What I’m getting at is that we’re not sure if it’s comparing the shape, the color, the overall luminance, or what when it’s deciding what’s a cirrus cloud or a cumulus cloud. Much like it’s often hard to actually articulate how we decide what the differences are.
Of course we can see the values of variables, set watches, and generally see the states of the machine while it’s running, but in terms of how it’s learning, that’s something a little bit different. I mean, we can see weighs and biases, but do we know what they actually represent?
It’s like grilling something correctly. I have had the hardest time trying to actually explain how I can tell when something’s not done, done, or overdone to my kids. I mean, I could put a thermometer in a steak, but that’s not the same thing. It’s something you learn through experience and it’s hard to articulate.
From what I understand, a lot of machine learning is very similar.
Well, the way the current models work, you wouldn’t really get that. Right now, they’re trained by taking a bunch of photos of clouds that are categorized, and then loading them into the model. Then you take some that are not categorized, and let the model decide. Then you correct it when it’s wrong, and confirm when it’s right. It does its thing, and eventually gets pretty good at identifying which type of cloud photo corresponds with each category.
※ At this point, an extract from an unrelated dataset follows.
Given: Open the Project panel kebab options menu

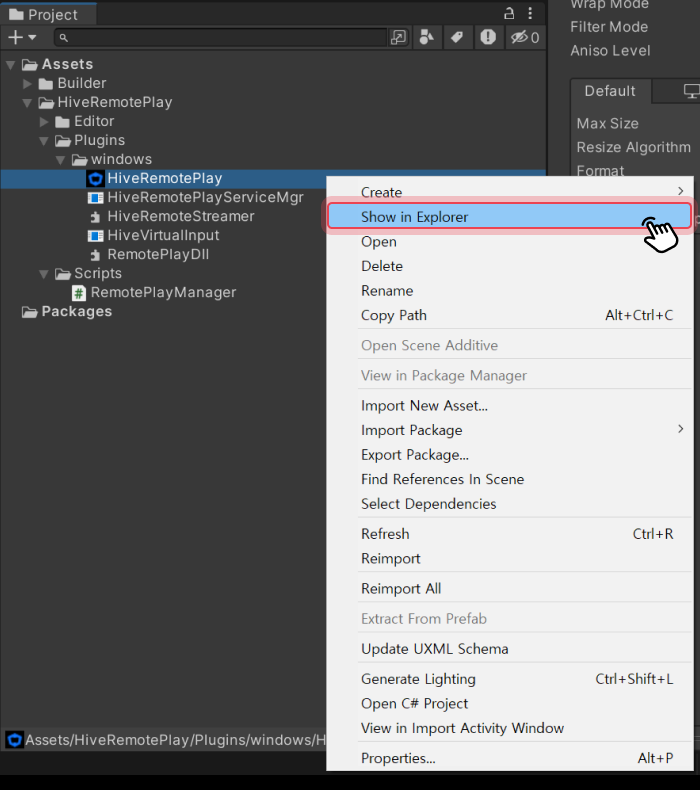Looking at the screenshot, I should point(530,14).

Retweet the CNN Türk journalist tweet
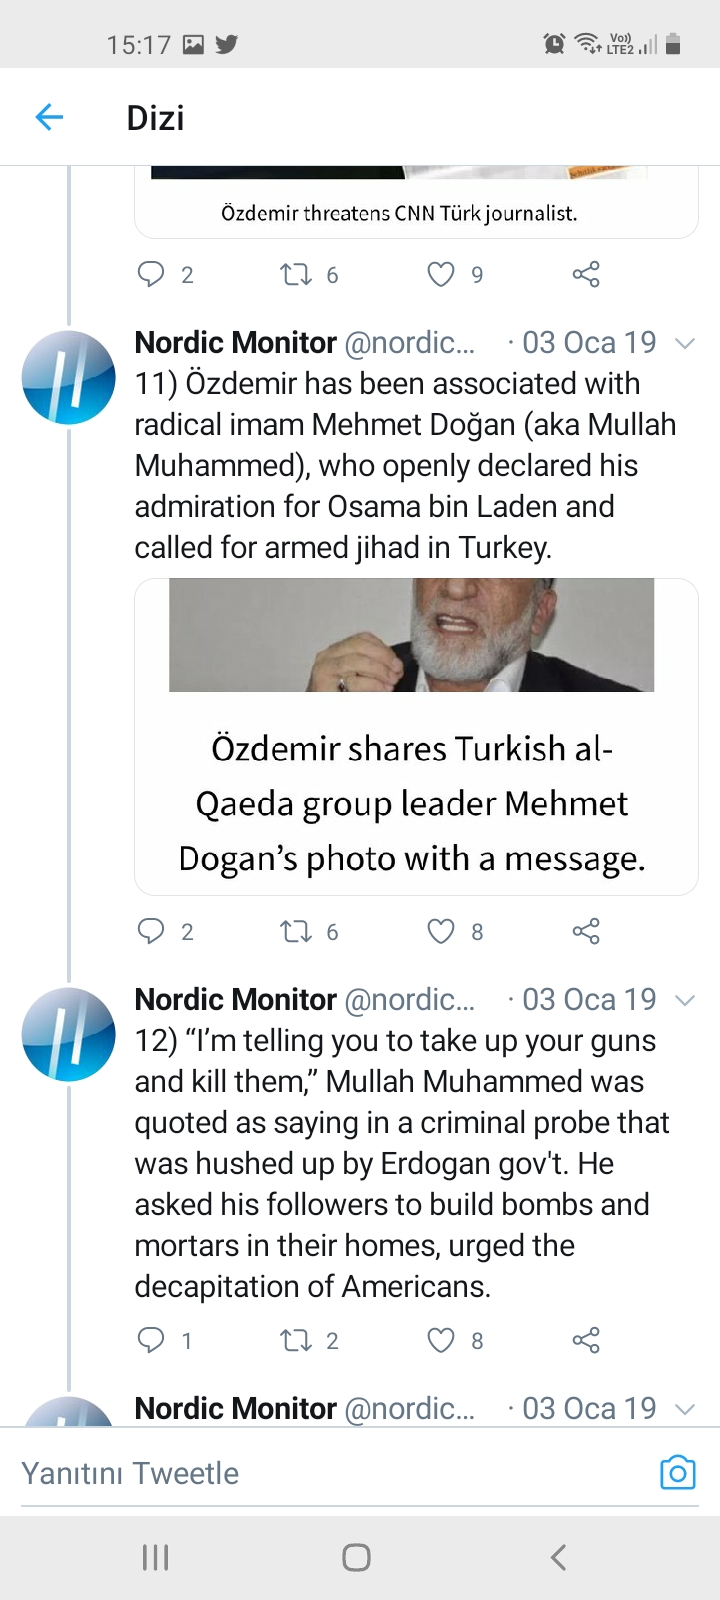[296, 274]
I’m using clouds because the AI course I took a while back used that as its training materials, but in reality most models are a lot more complicated- finding cancer in MRI scans or things like that.
Again, we don’t usually do it as it adds unnecessary complexity, but that doesn’t mean that we can’t. While they’re called hidden layers, they’re not truly hidden from the programmer. Both the book I linked (which is really worthwhile as it has you do everything from scratch, much like another favorite of mine, Data Science from Scratch) as well as this white paper (among many) show how that works. Yann LeCun used to do a stellar presentation on this, but I’m guessing he’s a bit too busy these days to share with us plebes. ML and DL are extremely cool and powerful, but they ain’t magic.